No ownership or copyright in any Licenced Material shall pass to Licencee by the issuance of the Licence contained in this Agreement. Except as expressly set forth in this Agreement, Licenser grants Licencee no right or licence, express or implied, to the Licenced Material. Licencee shall provide applicable copyright notice and/or protection. Upon demand, Licencee shall immediately assign to Licenser (or Licenser’s designee) any copyright of or to the Licenced Material arising out of the publication of the Licenced Material. No copyright information shall be removed from any digital file.

Unless otherwise agreed in writing, if any Licenced Material reproduced by Licencee for editorial purposes (i.e., for any non-promotional purpose) omits the credit line specified in Section 3 above, or any other credit line specified by Licenser, an additional fee equal to twenty percent (20%) of the original amount invoiced shall be payable by Licencee at Licenser’s discretion. The foregoing fee shall be in addition to, and not in lieu of, any other rights or remedies that Licenser may have at law or in equity.

5. Warranty and Limitation of Liability.

THE REPRESENTATIONS AND WARRANTIES OF LICENSER MADE HEREIN WILL HAVE NO FORCE OR EFFECT IF THE LICENCED MATERIAL IS USED BY LICENCEE IN ANY MANNER NOT SPECIFICALLY AUTHORISED IN THIS AGREEMENT OR IF LICENCEE IS OTHERWISE IN BREACH OF THIS AGREEMENT.

  1. Licenser warrants to Licencee that the digital or analogue copy of the Licenced Material in the form downloaded by Licencee or delivered by Licenser by any means to Licencee will be free from defects in material and workmanship (not including "artefacts" or other flaws inherent in prints of the particular vintage) for 30 days from the date of delivery. The sole and exclusive remedy for a breach of the foregoing warranty is the replacement of the digital or analogue copy of the Licenced Material or refund of the Reproduction fee paid by Licencee, at Licenser’s option.
  2. Licenser represents and warrants to Licencee that:

       

    1. It has all necessary rights and authority to enter into and perform this Agreement in accordance with its terms, including, but not limited to, the right and authority to licence the use of any Licenced Material as expressly set forth in the Invoice, including the rights to licence the copyrights in and to the Licenced Material on the terms and conditions set forth in this Agreement;
    2. The rights of Reproduction granted hereunder do not infringe on any copyrights to the Licensed Material or moral rights of any person or entity;
    3. All necessary model and property releases are available to Licenser except where specifically stated in this Agreement, Licenser’s web site or other notice from Licenser;
    4. A copy of any model or property release will be provided to Licencee upon request so that Licencee can satisfy itself as to the extent and validity of that release.
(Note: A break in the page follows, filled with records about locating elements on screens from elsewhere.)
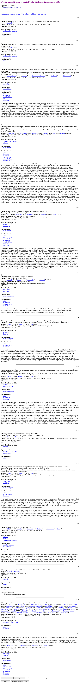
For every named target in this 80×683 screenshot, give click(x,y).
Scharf (19, 280)
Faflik (54, 133)
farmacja (5, 446)
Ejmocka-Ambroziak (36, 606)
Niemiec (24, 609)
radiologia (6, 384)
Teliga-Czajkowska (68, 611)
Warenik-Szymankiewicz (22, 612)
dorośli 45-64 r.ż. (7, 95)
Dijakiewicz (10, 645)
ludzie (4, 35)
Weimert (24, 76)
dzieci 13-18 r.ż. (7, 159)
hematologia (6, 226)
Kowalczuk (50, 529)
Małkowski (71, 607)
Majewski (9, 437)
Licencee understands and agrees that the personal information of that model or property owner will be redacted for the protection of the privacy of the model or property owner.
    5. Licenser makes no representations or warranties as to whether or not any additional fees or payments may be due to any model depicted in Licensed Material pursuant to the requirements of any applicable trade union. Licencee shall be solely responsible for such additional fees or payments.

      The foregoing representations and warranties apply only to the Licenced Material as delivered by Licenser when used in accordance with the terms of this Agreement and the uses expressly provided for in the Invoice.

       

  3. EXCEPT AS EXPRESSLY SET FORTH IN SECTIONS 5(a) AND 5(b) ABOVE, LICENSER MAKES NO OTHER WARRANTIES, EXPRESS OR IMPLIED, INCLUDING, WITHOUT LIMITATION, ANY IMPLIED WARRANTIES OF MERCHANTABILITY OR FITNESS FOR A PARTICULAR PURPOSE. LICENSER SHALL NOT BE LIABLE TO LICENCEE OR ANY OTHER PERSON OR ENTITY FOR ANY GENERAL, PUNITIVE, SPECIAL, DIRECT, INDIRECT, CONSEQUENTIAL, INCIDENTAL, LOST PROFITS OR OTHER DAMAGES ARISING OUT OF THIS AGREEMENT, THE INVOICE OR OTHERWISE, EVEN IF LICENSER HAS BEEN ADVISED OF THE POSSIBILITY OF SUCH DAMAGES.

6. Indemnification

  1. Provided that Licencee uses the Licenced Material only as permitted under the terms of this Agreement and as specified on the Invoice, and is not otherwise in material breach of this Agreement, and subject to section 7, Licenser shall defend, indemnify and hold Licencee and its parent, subsidiaries, and commonly owned or controlled affiliates and their respective officers, directors and employees harmless from all damages (except punitive damages), liabilities and expenses (including reasonable attorneys’ fees and permitted and authorised costs), arising out of or connected with any actual or threatened lawsuit, claim or legal proceeding alleging that the possession, distribution or use of the Licenced Material by Licencee pursuant to and in accordance with this Agreement infringes on any of the following intellectual property or personal rights of any third party:

     

    1. Invasion or infringement of the right of privacy or publicity, including but not limited to, the torts of intrusion into one’s private affairs, public disclosure of private facts, false light, misappropriation of the name or likeness arising as prescribed by applicable law;
    2. Copyright infringement; and
    3. Product disparagement, trade libel, dilution or infringement of title, slogan or trademark, trade name, service mark or service name as prescribed by applicable law.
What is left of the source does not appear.